While the UK exited the EU on January 31, 2020, a grace period for the existing regulatory framework governing data privacy extended through December 31, 2020. [6] The flow of personal data from the UK to the EEA (and to those countries that were the subject of an adequacy decision by the EC at the time of Brexit [7]) was never in jeopardy. [8] However, a measure of uncertainty existed over the future state of EEA-to-UK transfers. The status quo of limbo persisted for another six months. [9] Then, on June 28, 2021, the EC adopted an adequacy decision ensuring the lawful transfer of personal data from the EEA to the UK. [10]
How does this Impact Data Transfer to the United States?

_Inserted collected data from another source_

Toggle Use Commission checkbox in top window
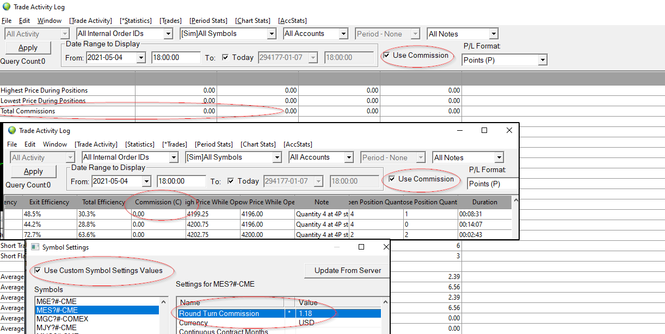This screenshot has height=334, width=665. click(x=386, y=56)
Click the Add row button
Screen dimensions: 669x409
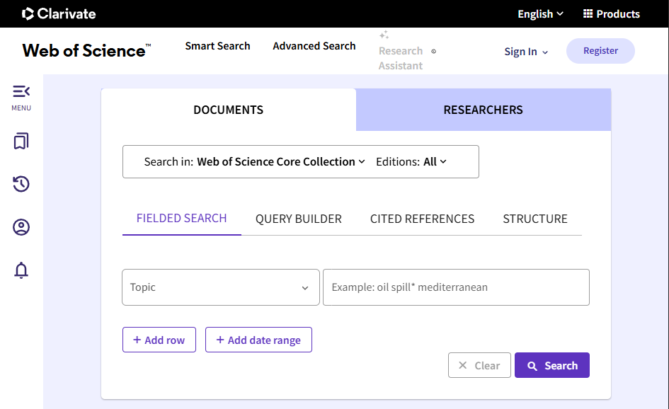(x=159, y=340)
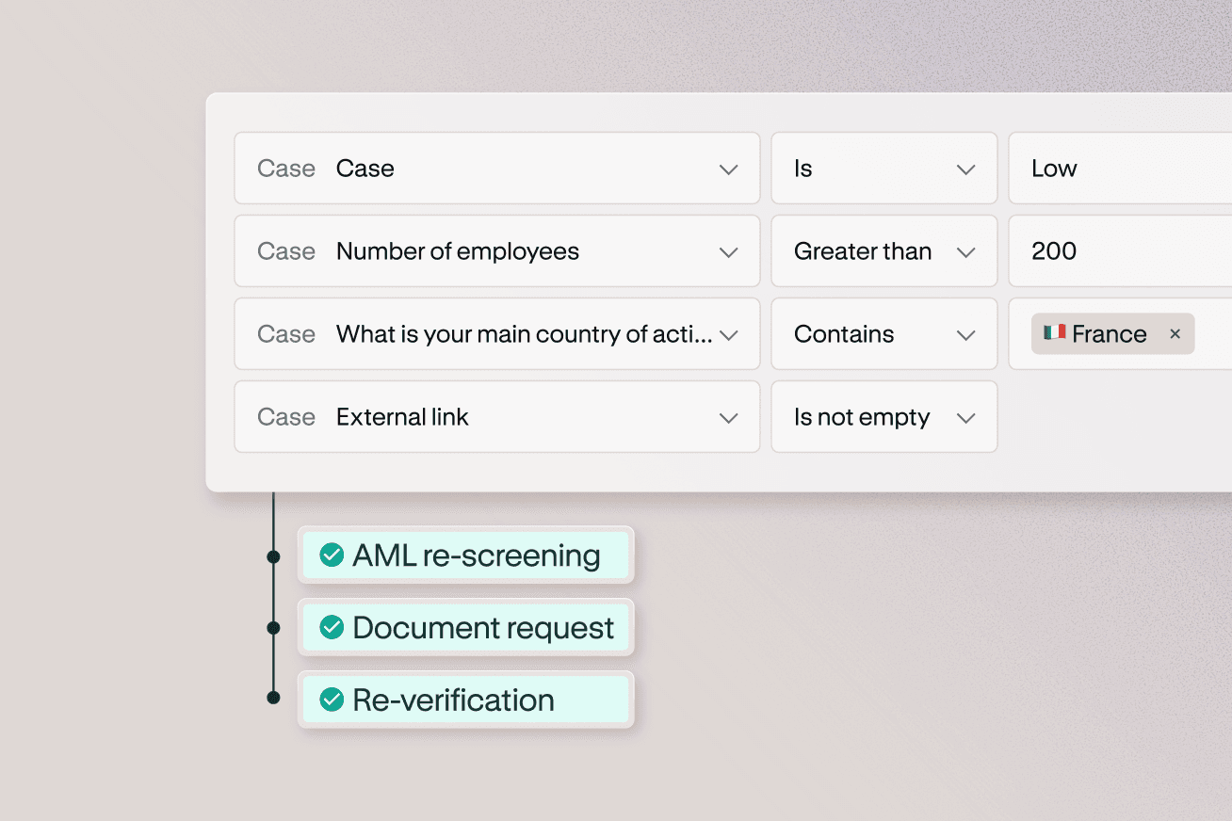This screenshot has height=821, width=1232.
Task: Select the Document request action chip
Action: (466, 627)
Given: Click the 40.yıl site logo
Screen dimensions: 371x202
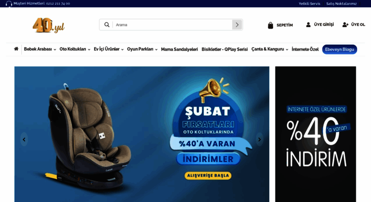Looking at the screenshot, I should [x=49, y=25].
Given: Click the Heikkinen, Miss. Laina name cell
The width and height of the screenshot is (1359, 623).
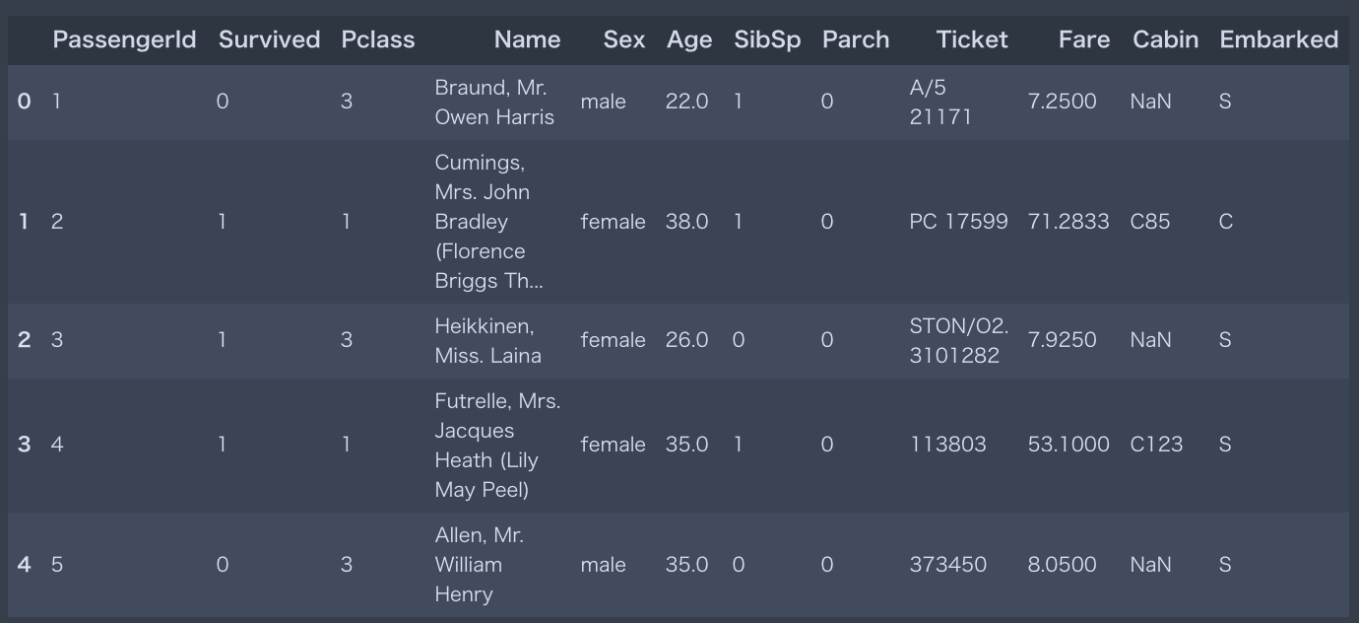Looking at the screenshot, I should (488, 340).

Litigation known as Schrems II [11] (July 16, 2020) resulted in the invalidation of the EU-U.S. Privacy Shield, [12] which served as an adequacy determination. The Court of Justice of the European Union (CJEU) judgement, though rendered after Brexit, remains authoritative in the UK, as well as in the EEA. Consequently, the Privacy Shield can no longer be used as a tool for data transfers from either the UK or the EEA to the US, and entities that self-certifying under the framework must decide whether to renew or abandon their related obligations (with associated costs), at least until a new paradigm for adequacy is established.

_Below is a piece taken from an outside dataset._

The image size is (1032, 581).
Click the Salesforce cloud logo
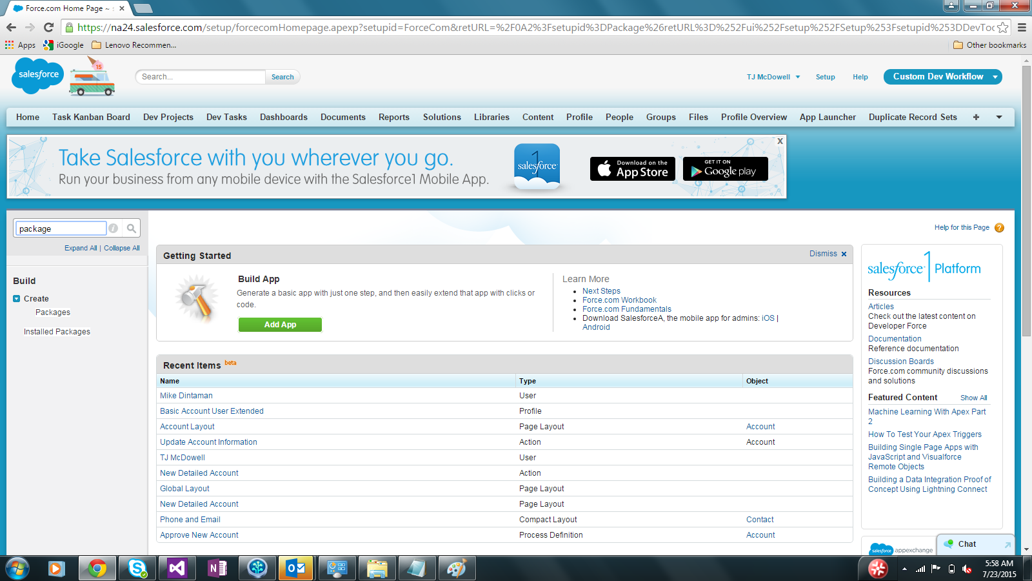38,76
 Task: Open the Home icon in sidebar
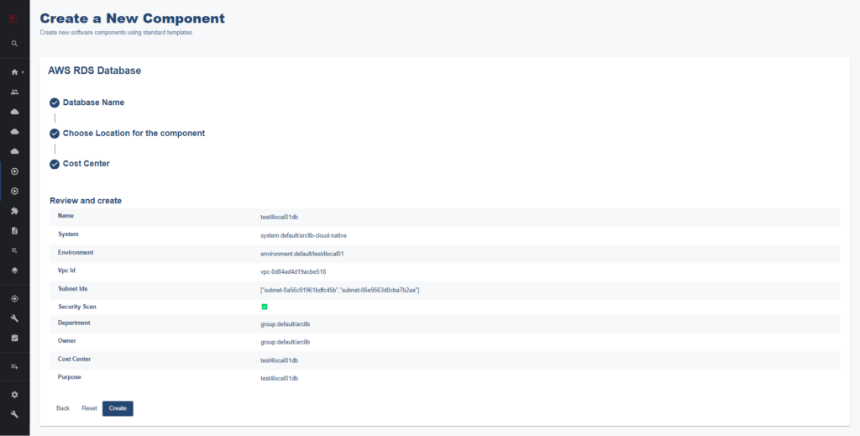point(13,72)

Furthermore, Schrems II has implications for relying on the appropriate safeguards for data transfer, including SCCs. Additional due diligence is required beyond contractual terms execution to demonstrate accountability. Essentially, the private entities involved in the transaction are responsible for ensuring an adequate—or GDPR equivalent—level of data protection throughout the voyage. These contractual terms cannot be susceptible to subversion along the way, given the actual circumstances in any particular destination.
What are Supplementary Measures?
The European Data Protection Board (EDPB) published recommendations on adopting and implementing supplementary measures necessary to legitimize transfers, including pursuant to SCCs. [13] The recommended steps are as follows:
- Map data flows
- Identify basis for transfer
- Assess effectiveness of transfer tool(s)
- Adopt supplementary measures, as necessary
- Consider process for implementing supplementary measures and documentation, as necessary
- Re-evaluate periodically
Foremost, organizations should map expected data flow, considering any onward transfers after the initial one outside the EEA. Then, organizations must assess local law and practice, conduct a risk/impact assessment, and implement any additional safeguards (contractual, technical, or organizational measures) for each implicated jurisdiction, given the particularized circumstances of the transfer. [14] This process based on relevant, objective, reliable, verifiable, and accessible information should be documented, with a rationale as to how the measures adequately safeguard the transfer. It is not necessary to repeat the assessment when transferring a specific data type to the same jurisdiction. This documentation must be available to supervisory authorities upon request.
It may be possible to avoid implementing supplementary measures if the implicated organizations, based on individual and broader experience in the relevant sector, conclude there is no reason to believe that any identified problematic legislation, [15] regulation, or practice will compromise the subjects’ fundamental privacy rights in the data transferred. More specifically, for example, parties involved in the transfer should conclude public authorities do not have disproportionate access to data, without notice, and private entities are adequately regulated so as not to inhibit adherence to the requirements of the SCCs. However, such a determination and the rationale need to be thoroughly documented and vetted.
Finally, organizations conducting international transfers of personal data have a continuing obligation to monitor changes in local circumstance and should have established processes to act accordingly.
To assist, the EC issued new SCCs in June 2021. [16] While the former SCCs may continue to support new data transfers until September 2021, all transfers must be based on the revised SCCs by December 2022. Importantly, the SCCs consider the fallout from Schrems II. To this end, per Clause 14:
The Parties warrant that they have no reason to believe that the laws and practices in the third country of destination applicable to the processing of personal data by the data importer […] prevent the data importer from fulfilling its obligations under these Clauses.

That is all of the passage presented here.